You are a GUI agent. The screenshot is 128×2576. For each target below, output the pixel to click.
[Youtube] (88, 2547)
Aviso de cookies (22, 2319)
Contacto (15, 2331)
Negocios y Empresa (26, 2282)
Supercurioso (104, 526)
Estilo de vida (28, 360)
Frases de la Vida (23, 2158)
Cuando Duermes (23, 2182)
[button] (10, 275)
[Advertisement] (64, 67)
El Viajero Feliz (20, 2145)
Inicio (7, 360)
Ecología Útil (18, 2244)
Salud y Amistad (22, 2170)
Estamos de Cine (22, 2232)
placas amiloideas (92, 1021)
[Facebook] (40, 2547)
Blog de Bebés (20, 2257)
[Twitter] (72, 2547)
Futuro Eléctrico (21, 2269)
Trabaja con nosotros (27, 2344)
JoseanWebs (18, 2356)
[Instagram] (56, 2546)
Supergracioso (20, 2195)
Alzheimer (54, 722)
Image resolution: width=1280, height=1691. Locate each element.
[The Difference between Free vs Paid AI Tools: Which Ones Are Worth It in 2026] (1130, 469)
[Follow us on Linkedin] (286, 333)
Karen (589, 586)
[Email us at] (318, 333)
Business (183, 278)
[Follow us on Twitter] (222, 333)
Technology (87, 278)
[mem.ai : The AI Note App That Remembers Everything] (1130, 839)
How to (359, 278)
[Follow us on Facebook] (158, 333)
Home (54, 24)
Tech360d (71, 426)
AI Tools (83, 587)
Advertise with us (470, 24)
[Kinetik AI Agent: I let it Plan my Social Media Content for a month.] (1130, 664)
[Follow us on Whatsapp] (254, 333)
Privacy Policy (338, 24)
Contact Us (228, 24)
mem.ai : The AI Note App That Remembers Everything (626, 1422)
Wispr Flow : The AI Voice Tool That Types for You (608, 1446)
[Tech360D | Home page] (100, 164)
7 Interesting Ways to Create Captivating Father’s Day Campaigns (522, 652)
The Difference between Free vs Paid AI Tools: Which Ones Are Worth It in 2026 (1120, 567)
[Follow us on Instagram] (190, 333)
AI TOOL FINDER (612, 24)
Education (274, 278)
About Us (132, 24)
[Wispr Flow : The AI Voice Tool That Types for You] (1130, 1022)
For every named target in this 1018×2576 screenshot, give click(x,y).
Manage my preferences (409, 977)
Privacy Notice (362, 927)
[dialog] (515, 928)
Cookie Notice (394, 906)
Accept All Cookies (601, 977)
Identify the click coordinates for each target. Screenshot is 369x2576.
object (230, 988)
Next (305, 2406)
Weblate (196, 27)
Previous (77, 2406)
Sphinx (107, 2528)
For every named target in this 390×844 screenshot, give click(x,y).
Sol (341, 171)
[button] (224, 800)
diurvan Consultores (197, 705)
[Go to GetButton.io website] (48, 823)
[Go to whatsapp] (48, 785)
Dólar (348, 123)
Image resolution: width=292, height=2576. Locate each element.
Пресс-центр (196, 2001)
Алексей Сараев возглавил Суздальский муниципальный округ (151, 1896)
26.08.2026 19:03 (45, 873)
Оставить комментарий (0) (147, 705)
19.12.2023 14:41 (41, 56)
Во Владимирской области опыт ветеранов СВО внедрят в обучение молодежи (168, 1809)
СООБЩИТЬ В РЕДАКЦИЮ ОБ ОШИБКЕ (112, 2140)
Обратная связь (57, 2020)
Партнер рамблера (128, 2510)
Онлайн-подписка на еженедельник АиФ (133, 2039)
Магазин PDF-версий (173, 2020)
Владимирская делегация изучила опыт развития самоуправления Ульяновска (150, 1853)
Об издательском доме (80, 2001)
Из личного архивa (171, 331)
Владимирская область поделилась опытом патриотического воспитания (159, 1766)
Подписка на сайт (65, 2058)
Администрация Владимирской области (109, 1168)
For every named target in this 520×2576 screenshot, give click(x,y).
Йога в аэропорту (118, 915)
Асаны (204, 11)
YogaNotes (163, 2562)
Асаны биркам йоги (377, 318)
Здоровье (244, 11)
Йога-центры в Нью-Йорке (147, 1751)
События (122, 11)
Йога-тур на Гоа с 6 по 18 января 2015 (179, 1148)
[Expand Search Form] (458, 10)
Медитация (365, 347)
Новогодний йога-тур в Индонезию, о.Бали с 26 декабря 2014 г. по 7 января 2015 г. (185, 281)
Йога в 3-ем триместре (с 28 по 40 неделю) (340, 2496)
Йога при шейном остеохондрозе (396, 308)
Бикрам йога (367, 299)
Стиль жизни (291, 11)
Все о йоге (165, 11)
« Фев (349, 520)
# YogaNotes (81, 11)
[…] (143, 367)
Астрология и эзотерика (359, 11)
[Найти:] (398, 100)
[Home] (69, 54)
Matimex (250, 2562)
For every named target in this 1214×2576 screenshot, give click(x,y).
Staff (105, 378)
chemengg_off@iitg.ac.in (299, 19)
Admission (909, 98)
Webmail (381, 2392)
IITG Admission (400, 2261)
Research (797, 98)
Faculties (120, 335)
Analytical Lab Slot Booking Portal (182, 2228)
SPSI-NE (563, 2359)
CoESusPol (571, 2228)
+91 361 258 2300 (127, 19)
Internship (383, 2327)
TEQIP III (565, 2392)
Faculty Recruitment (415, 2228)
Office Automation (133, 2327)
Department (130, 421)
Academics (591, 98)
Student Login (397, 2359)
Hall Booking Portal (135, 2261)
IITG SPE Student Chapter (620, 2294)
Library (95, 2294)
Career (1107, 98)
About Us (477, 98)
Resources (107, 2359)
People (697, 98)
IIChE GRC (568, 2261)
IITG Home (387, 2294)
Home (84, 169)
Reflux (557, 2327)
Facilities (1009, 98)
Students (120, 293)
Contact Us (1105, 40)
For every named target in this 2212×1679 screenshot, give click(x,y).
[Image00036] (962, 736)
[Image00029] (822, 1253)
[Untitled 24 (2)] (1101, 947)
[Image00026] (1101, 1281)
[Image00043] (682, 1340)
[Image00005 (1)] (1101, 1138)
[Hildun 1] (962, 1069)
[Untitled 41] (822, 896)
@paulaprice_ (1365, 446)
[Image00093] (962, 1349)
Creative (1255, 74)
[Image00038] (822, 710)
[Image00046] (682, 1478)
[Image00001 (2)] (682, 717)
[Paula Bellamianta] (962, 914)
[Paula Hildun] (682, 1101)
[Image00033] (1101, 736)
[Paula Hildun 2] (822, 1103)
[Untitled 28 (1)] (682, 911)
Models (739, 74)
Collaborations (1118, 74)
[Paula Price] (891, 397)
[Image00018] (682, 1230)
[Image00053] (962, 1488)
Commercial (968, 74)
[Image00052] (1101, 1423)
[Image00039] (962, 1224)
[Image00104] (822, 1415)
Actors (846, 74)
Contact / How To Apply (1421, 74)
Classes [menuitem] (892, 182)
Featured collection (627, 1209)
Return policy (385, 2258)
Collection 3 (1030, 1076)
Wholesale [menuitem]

########

# PROBLEM DETAILS
Restate the tail of the listing word for word, beginning at the line containing "For every named target in this 2212×1679".

# ANSWER FOR THIS EXERCISE
For every named target in this 2212×1679 screenshot, give click(x,y).
[Image00036] (962, 736)
[Image00029] (822, 1253)
[Untitled 24 (2)] (1101, 947)
[Image00026] (1101, 1281)
[Image00043] (682, 1340)
[Image00005 (1)] (1101, 1138)
[Hildun 1] (962, 1069)
[Untitled 41] (822, 896)
@paulaprice_ (1365, 446)
[Image00093] (962, 1349)
Creative (1255, 74)
[Image00038] (822, 710)
[Image00046] (682, 1478)
[Image00001 (2)] (682, 717)
[Paula Bellamianta] (962, 914)
[Paula Hildun] (682, 1101)
[Image00033] (1101, 736)
[Paula Hildun 2] (822, 1103)
[Untitled 28 (1)] (682, 911)
Models (739, 74)
Collaborations (1118, 74)
[Paula Price] (891, 397)
[Image00018] (682, 1230)
[Image00053] (962, 1488)
Commercial (968, 74)
[Image00052] (1101, 1423)
[Image00039] (962, 1224)
[Image00104] (822, 1415)
Actors (846, 74)
Contact / How To Apply (1421, 74)
Classes [menuitem] (892, 182)
Featured collection (627, 1209)
Return policy (385, 2258)
Collection 3 (1030, 1076)
Wholesale [menuitem]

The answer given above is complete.